First published on MedCityNews.com. The reason that innovation in healthcare has lagged behind innovation in other industries certainly isn’t because of a shortage of ideas. That was the message from a panel of executives representing investors, providers, insurers and medical products at the Cleveland Clinic Medical Innovation Summit Monday.
They were asked what keeps them up at night, and a theme quickly emerged: The challenge of both staying afloat and getting ahead as healthcare evolves so quickly.
“How do we embrace new business models […] when we have $18 billion out there in what the business model is today?” questioned Sue Spiegel, the CEO of GE’s healthymagination initiative. “How fast can we evolve that, and how fast can we really partner with the innovators and scale it within the constraints of policy and reimbursement? We’re innovating faster than we can get things through the system.”
Also speaking from the investor perspective, Harry Rein, partner emeritus at venture capital firm Foundation Medical Partners, echoed the challenge of that when evaluating potential investments. “Things are changing so quickly that […] how long does that business model stay relevant?” he said. “Maybe it’s a great idea and it’s going to work where we are today, but when we go three moves down the chessboard, is that really going to work?”
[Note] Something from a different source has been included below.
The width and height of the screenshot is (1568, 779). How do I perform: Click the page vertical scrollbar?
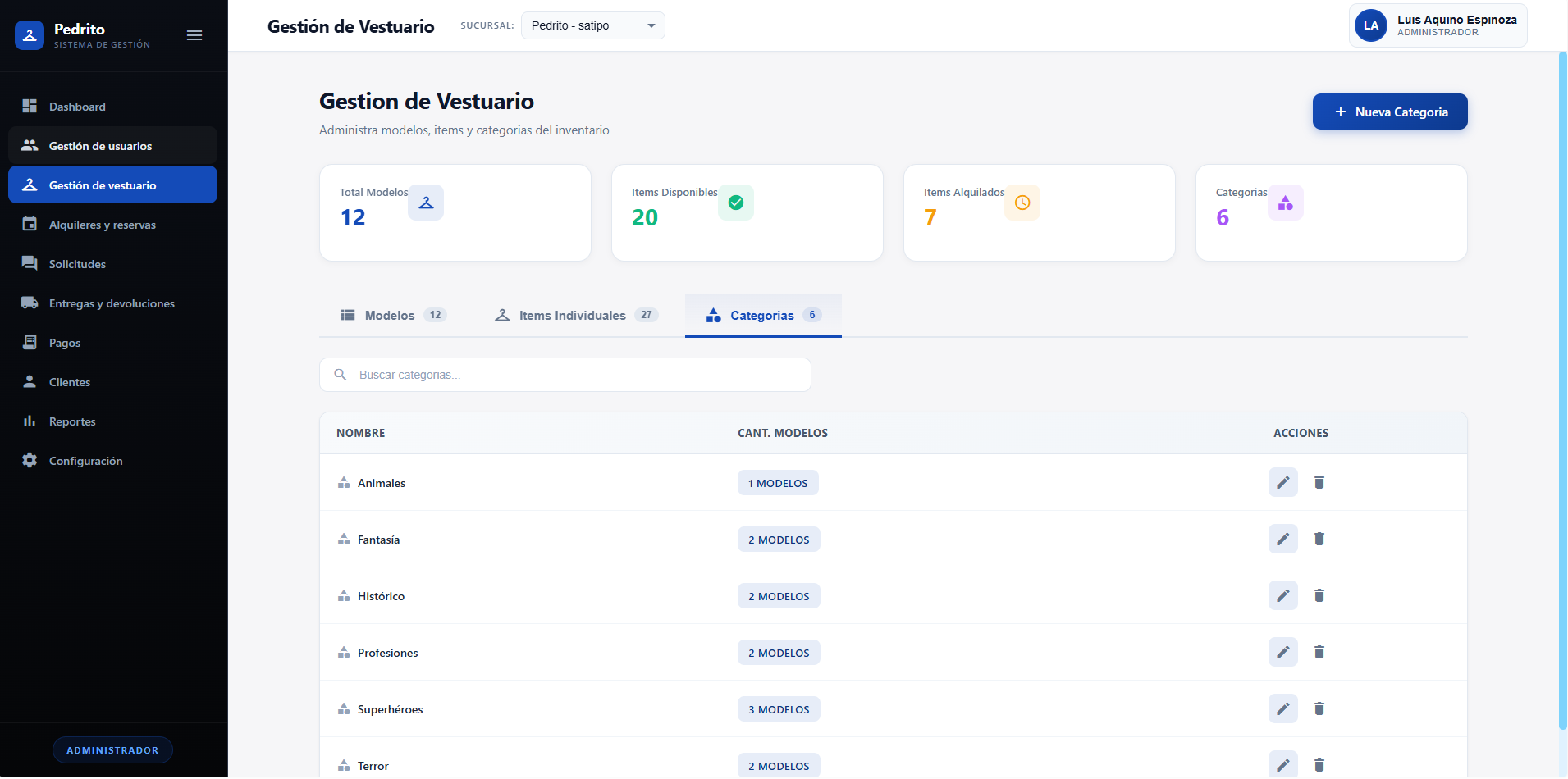coord(1562,390)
George Barrett, CEO of Cardinal Health, spoke to that from the corporate perspective. “We have to compete in the world we know today but at the same time recognize that the last thing we want to be is great at something that’s irrelevant in a few years.”
From the payer side of the equation, WellPoint CEO Joseph Swedish said his concerns are a bit different. In WellPoint’s world, the fastest growing cost component is in specialty drugs, he said. His wants to make sure that WellPoint is not denying patients use of innovative pharmaceuticals or devices because of potential costs. “Our challenge is to figure out how not to let cost considerations be the primary consideration,” he said. “It’s going to be at the end of the trail, after the analysis of the outcomes, after our collaborations with pharmas […] but we want to make sure we don’t deny best care possible because of cost.”
But no amount of new treatments or cost cutting will be enough if the demographics of the country don’t change, said Cleveland Clinic CEO Toby Cosgrove. “We have to control (the obesity) pandemic,” he said. “And we have to look for innovative ways to do that.”